Mario, entre calada y calada, recuerda como en la construcción ya nadie le quería ni como peón. Raquel se puso a limpiar en algunas casas que acabaron por despedirla porque en aquellos hogares el paro y la crisis entraron también como un huracán.
Pasaron de dar ropa a pedirla, a recibir libros prestados, incluso a pasar por el banco de alimentos. Raquel ya no se pudo de tapar sus incipientes canas ni con el tinte de casa. Los niños, a veces, no se acababan la cena y las sobras eran el primer plato y único para Mario, en un hogar donde las naranjas pasadas sirvieron para el zumo, los restos de carne para hacer croquetas y la paella que sobraba los domingos en casa de mamá se congelaba para casi toda la semana. La abuela siempre echaba arroz de más.

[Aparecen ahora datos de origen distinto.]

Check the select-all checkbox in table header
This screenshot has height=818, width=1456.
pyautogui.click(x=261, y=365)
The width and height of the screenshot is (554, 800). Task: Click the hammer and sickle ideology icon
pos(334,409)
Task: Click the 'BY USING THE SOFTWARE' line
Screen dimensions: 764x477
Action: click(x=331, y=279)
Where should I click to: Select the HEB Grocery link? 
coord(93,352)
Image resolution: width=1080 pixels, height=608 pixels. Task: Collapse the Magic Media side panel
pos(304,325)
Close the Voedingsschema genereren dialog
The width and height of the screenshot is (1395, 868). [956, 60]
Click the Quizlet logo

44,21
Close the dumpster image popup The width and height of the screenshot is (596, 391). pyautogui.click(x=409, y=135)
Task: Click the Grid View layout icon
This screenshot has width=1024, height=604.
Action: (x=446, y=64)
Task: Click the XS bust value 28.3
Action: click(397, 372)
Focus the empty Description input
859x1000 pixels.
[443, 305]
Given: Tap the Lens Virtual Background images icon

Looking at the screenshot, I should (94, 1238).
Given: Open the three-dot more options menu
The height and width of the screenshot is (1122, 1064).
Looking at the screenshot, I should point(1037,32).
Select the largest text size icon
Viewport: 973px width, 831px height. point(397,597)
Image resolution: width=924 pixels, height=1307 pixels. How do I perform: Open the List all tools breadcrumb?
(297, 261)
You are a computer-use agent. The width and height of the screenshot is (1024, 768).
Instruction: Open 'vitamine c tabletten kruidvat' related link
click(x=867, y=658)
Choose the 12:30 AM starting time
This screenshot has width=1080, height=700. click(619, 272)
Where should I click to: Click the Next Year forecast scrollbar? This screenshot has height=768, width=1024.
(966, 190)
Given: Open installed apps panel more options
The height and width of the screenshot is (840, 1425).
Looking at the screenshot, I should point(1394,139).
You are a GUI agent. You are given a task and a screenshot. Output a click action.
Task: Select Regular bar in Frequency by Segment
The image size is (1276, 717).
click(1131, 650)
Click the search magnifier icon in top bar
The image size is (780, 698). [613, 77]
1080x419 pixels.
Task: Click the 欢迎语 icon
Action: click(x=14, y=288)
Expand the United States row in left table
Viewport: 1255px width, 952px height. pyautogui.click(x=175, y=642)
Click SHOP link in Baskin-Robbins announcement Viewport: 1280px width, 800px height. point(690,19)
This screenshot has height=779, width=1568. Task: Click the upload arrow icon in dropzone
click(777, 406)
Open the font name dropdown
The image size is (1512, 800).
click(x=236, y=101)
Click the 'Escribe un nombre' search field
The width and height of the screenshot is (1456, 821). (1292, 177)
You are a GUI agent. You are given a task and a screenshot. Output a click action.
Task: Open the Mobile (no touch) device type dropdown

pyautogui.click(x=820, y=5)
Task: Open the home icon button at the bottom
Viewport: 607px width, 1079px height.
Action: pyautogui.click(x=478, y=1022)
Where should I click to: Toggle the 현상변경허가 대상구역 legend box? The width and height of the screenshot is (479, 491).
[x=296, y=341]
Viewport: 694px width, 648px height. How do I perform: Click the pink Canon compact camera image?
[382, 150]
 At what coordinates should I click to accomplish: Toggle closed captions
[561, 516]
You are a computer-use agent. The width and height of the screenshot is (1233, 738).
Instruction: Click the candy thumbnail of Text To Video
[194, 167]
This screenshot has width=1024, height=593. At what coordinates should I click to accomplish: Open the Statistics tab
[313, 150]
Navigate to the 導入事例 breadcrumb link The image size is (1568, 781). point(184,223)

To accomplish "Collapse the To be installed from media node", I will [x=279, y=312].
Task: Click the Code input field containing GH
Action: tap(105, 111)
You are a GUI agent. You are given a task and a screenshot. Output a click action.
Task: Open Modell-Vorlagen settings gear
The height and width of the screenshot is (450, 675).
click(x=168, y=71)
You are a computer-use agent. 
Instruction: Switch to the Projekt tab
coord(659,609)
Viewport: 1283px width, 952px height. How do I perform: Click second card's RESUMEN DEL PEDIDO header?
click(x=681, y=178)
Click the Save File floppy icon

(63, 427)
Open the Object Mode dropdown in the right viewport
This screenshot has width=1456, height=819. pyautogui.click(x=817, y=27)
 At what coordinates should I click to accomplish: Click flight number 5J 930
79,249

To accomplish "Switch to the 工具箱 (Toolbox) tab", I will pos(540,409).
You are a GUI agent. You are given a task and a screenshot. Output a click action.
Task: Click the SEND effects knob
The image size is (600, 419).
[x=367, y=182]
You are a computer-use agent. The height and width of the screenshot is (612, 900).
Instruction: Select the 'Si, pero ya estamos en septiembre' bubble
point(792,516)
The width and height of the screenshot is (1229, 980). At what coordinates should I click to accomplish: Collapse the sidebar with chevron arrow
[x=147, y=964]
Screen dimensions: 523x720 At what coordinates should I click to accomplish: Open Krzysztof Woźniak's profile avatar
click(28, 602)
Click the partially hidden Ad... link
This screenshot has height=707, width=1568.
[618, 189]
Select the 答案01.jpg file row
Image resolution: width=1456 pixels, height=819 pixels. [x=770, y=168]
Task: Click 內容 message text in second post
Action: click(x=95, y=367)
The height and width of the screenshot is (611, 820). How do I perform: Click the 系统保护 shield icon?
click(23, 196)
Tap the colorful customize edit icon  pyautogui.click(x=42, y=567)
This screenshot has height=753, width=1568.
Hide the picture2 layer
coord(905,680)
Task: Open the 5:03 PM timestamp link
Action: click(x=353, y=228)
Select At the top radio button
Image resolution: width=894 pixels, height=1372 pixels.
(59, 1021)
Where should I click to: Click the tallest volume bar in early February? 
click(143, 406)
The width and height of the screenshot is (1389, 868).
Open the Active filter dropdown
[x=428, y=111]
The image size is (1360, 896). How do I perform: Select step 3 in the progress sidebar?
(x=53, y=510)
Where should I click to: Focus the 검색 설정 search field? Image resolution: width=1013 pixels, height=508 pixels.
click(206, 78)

A Mario le martilleaba cada día aquello de que había vivido por encima de sus posibilidades. Se lo hicieron creer, sentirse culpable. En la época de abundancia, la sociedad, los bancos, las constructoras y los políticos le convencieron de que esa era la única forma de vivir.
Nunca le llamaron del paro. Le cerraron todas las puertas. Cambió de voto y se quedó con la esperanza muerta. No podían haber más ajustes en una casa en la que ya no quedaban agujeros en el cinturón.
Hacía ya meses que no pagaba a los bancos. No por no gastar, sino porque no tenían para pagar. Primero había que dar de comer a dos criaturas de las que Mario se despidió aquella noche con un beso y un abrazo eterno. Les contó el cuento de todas las noches, de las últimas noches… Aquel del que los que suben al cielo se convierten en estrellas que te protegen, te cuidan, te quieren…
Mientras Raquel zurcía el chándal del mayor mil veces roto y mil veces parcheado, Mario apuró la última calada de aquella colilla que se consumía como la noche que iba a dar paso al desahucio matutino que, por no preocupar, había escondido a su mujer y a los abuelos. El banco, el que dibujó el paraíso a treinta años, iba a echar a una familia a la calle con la connivencia de los elegidos en las urnas. Los bancos no votan, los ciudadanos, pobres y ricos, sí.
Mario saltó la barandilla de aquella maldita hipoteca de siete pisos de altura como salvavidas de una pensión de orfandad y otra de viudedad que permitiera subsistir a su familia hasta el fin de esta puta crisis.
Mario y Raquel no existen. De la historia hay miles de casos.